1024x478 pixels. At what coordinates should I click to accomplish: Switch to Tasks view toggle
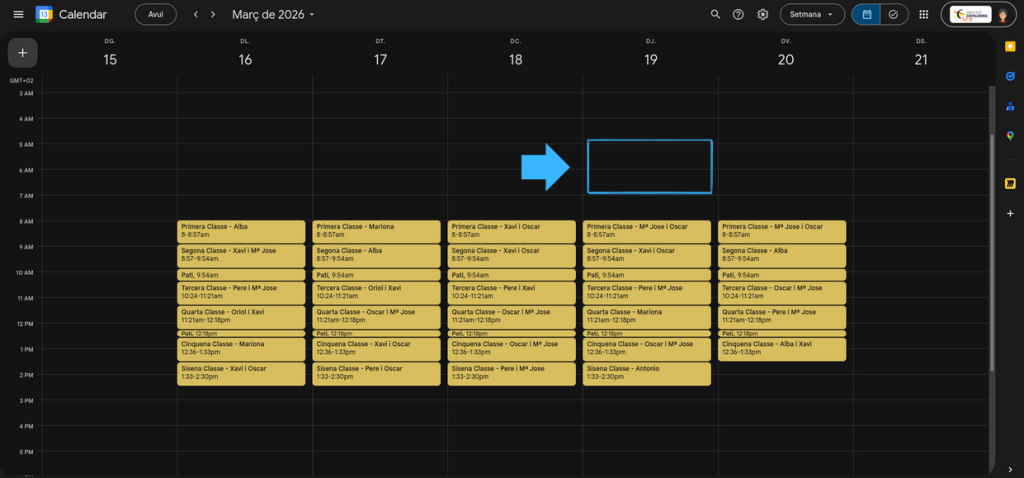[x=894, y=15]
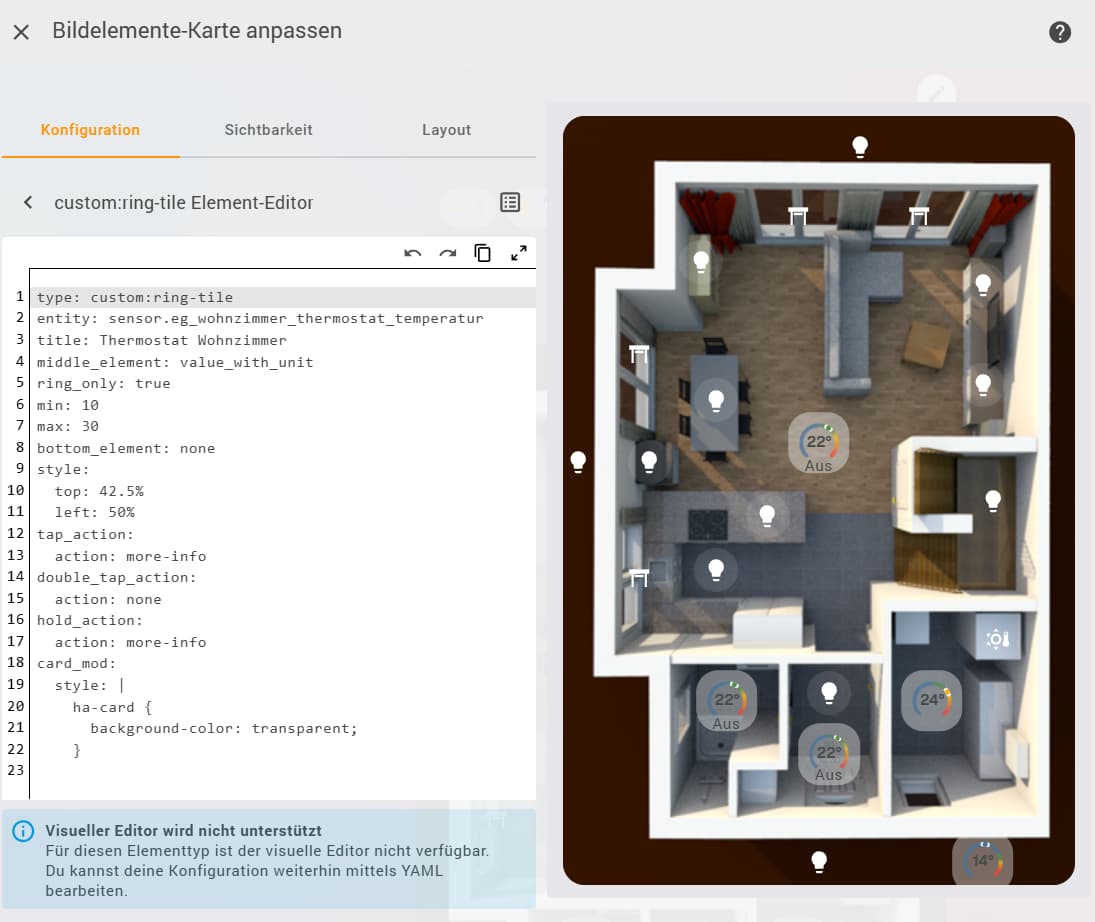Click the living room 22° thermostat ring
1095x922 pixels.
coord(818,442)
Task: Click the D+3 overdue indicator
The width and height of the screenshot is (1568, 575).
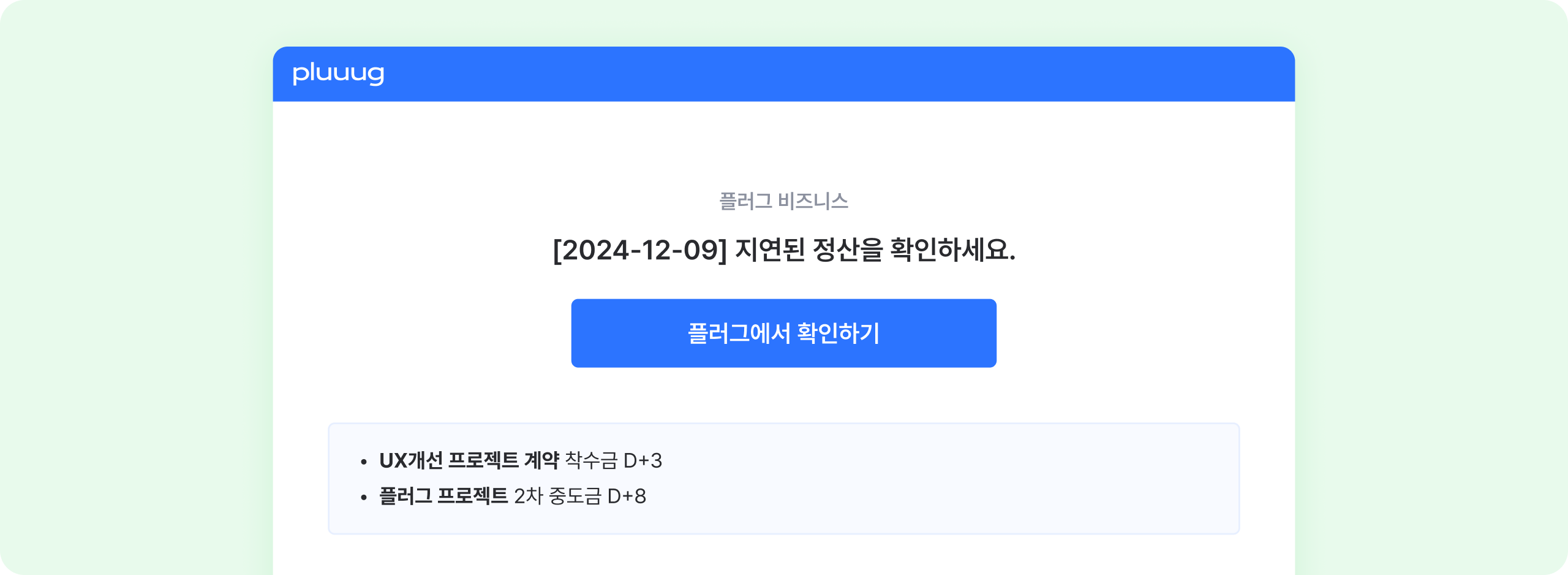Action: click(643, 460)
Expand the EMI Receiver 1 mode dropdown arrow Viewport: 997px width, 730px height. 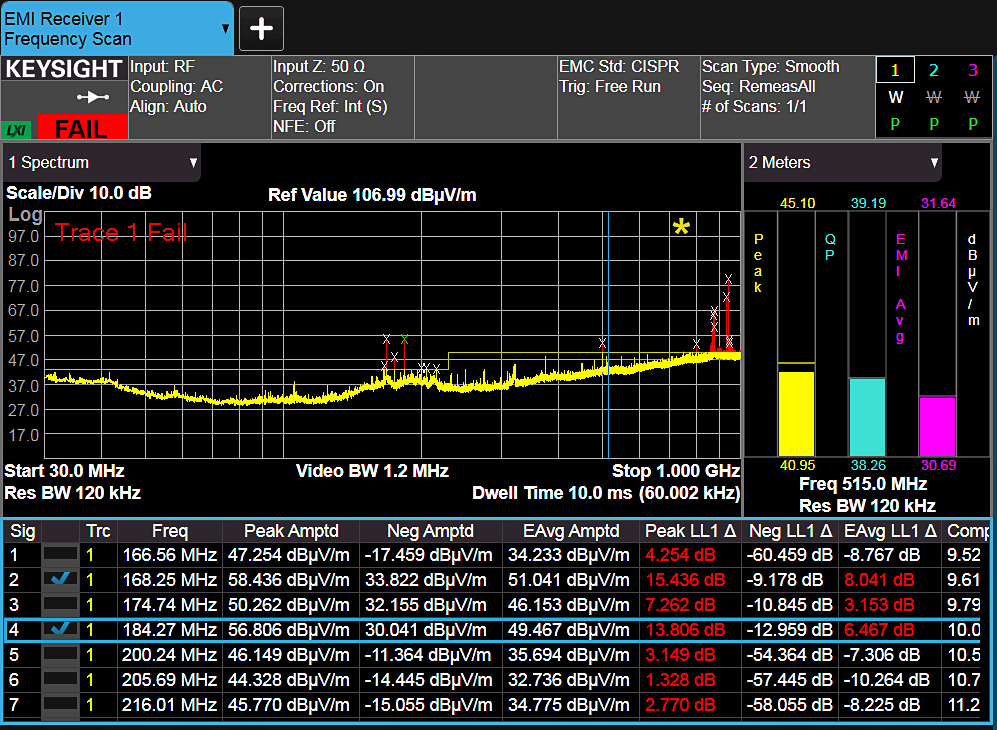point(226,29)
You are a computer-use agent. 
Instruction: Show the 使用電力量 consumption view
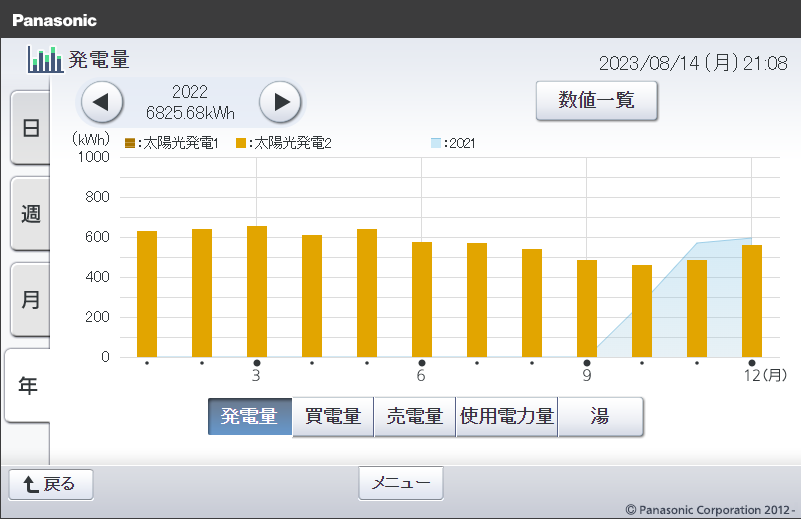pos(507,417)
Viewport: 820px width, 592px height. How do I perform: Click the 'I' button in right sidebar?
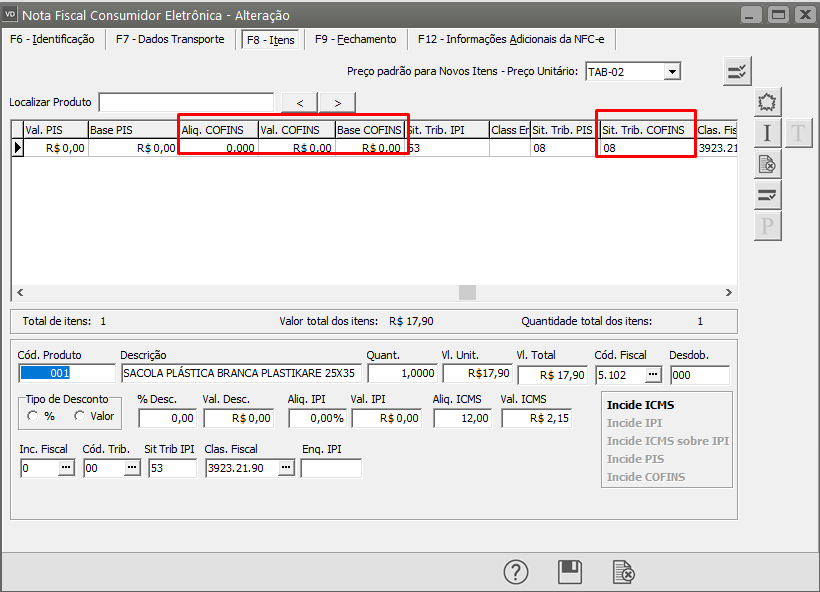767,133
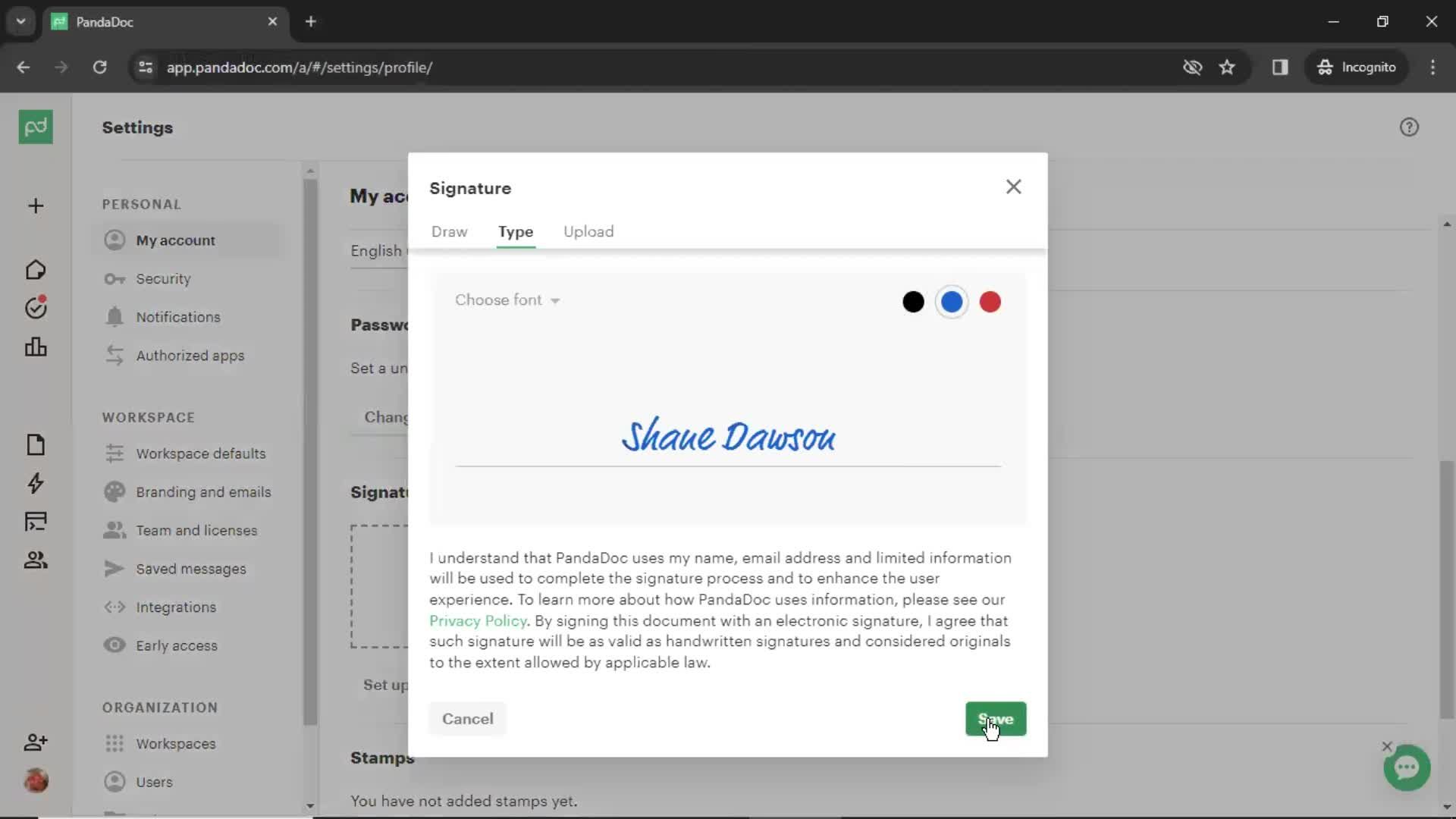Open My Account settings page
Screen dimensions: 1456x819
point(175,240)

» TASK OBJECTIVE
When the line containing "You are a computer-use agent." has been located, retype it and each line after it through the end of the records, excluding the pictures and adding nothing else.

» REPLY
You are a computer-use agent. 
Instruction: Show the 使用電力量 consumption view
pos(507,417)
Viewport: 820px width, 592px height. How do I perform: Click the 'I' button in right sidebar?
767,133
Open My Account settings page
Screen dimensions: 1456x819
point(175,240)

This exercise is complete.